Here is what you need to know on this Monday, January 22, 51 days before NFL free agency starts.

Timeline  

Days until:

—NFL franchise tag deadline (3/6) 43
—NFL Draft (4/26) 94
—2018 NFL season starts (9/9) 230

Quarterbacks win championships and other lessons the Redskins can learn

Quarterback matters: We had the setup of the three castaway and ridiculed quarterbacks leading their teams into the NFL’s final four. But, the two who survived were one of the greatest of all time and one who found his groove and had 10.7 yards per attempt and a 141.4 passer rating. Yes, Tom Brady and Nick Foles had a lot of help and we’ll get into that in a minute. But, without excellent play from their quarterbacks, it may have been a different story for the Eagles and Patriots. This doesn’t mean that the Redskins need to send truckloads of money to Kirk Cousins’ house, but if they don’t, they do need a quality alternative. You won’t win with Bortles-level play.

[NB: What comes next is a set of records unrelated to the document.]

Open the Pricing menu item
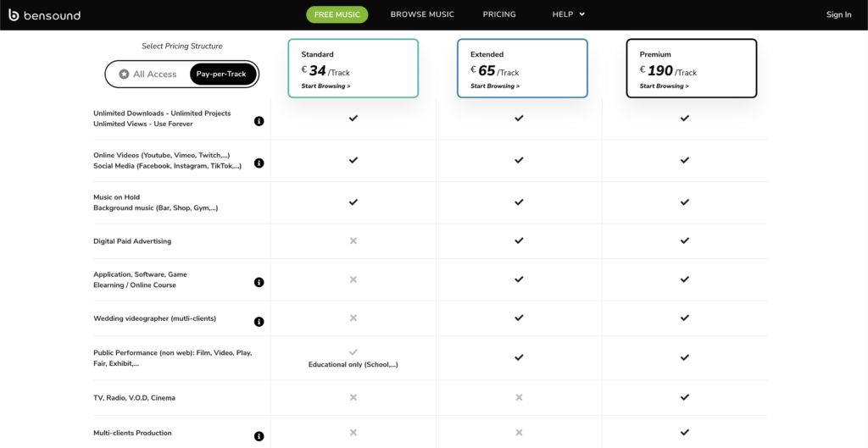[499, 14]

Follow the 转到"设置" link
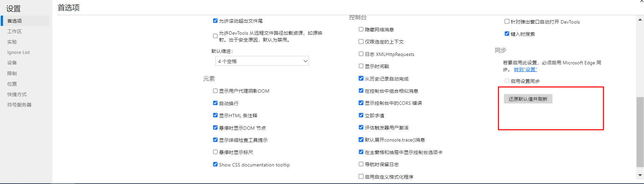pos(525,69)
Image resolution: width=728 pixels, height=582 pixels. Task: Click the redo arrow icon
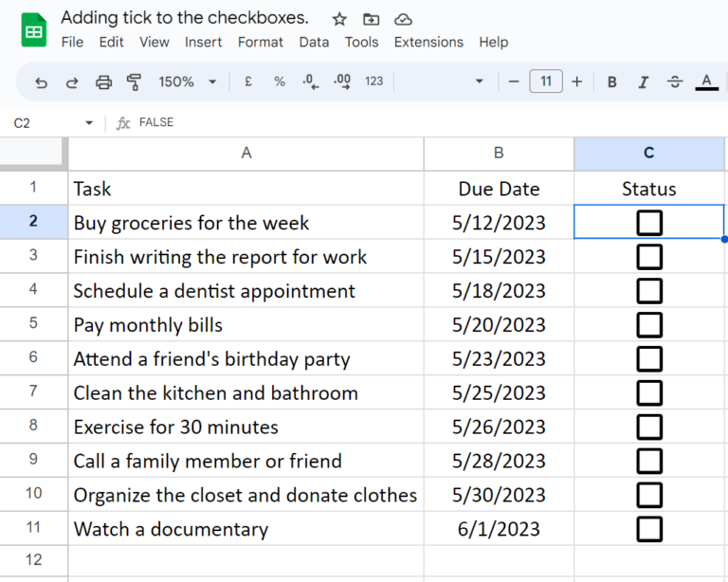coord(72,82)
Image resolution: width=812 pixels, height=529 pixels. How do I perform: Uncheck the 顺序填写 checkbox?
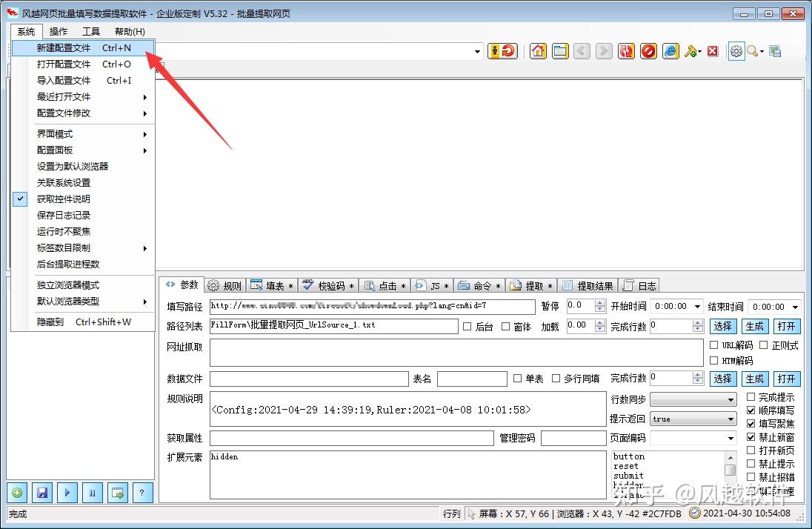[751, 410]
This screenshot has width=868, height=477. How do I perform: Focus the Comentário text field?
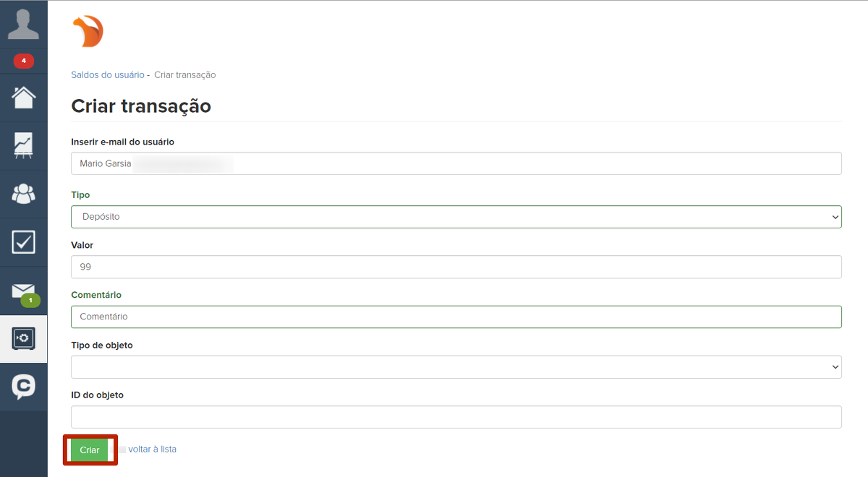(456, 317)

Defense matters: The Vikings rolled right down the field on their first possession and it looked like the Eagles defense was going to have a long night. But then Chris Long got pressure on Case Keenum leading a pick six that apparently energized the Philly defense. Rookie Derek Barnett knocked the ball out of Keenum’s hand when the Vikings were threatening to make a game of it. Minnesota came up empty in its last eight possessions. As the Eagles offense started to build a lead, their defense played faster and more aggressively. At this point, the Redskins don’t have the personnel or the mindset to play that way on defense.

Does running really matter? It’s a small sample size here but in the two games yesterday it did not. The Patriots ran for all of 46 yards. The Eagles got 110, but at the point in the third quarter where they took a 31-7 lead, they had 202 yards passing and 40 yards rushing. Running the ball was not decisive in either game. Offensively, the games were won in the air. Jay Gruden’s “pass happy” approach can be a winning approach.

Stay aggressive: At times during the year, Cousins expressed some frustration in the Redskins’ inability or perhaps unwillingness to keep the pedal mashed to the floor when they had a lead. I hit on the Eagles’ aggressiveness on defense, but their offense didn’t slow down either. They were up 21-7 when they got the ball on their own 20 with 29 seconds left in the first half. In that situations, the Redskins—and, in fact, most other teams—would run a draw, throw a short pass, and let the clock run out. But Doug Pederson was having none of that. Passes for 11, 36, and 13 yards got them down to the Vikings 20 and they kicked a field goal to close out the half. If the game wasn’t over then, it was early in the third quarter when Pederson called a flea flicker and Foles hit Torrey Smith for 42 yards and a touchdown.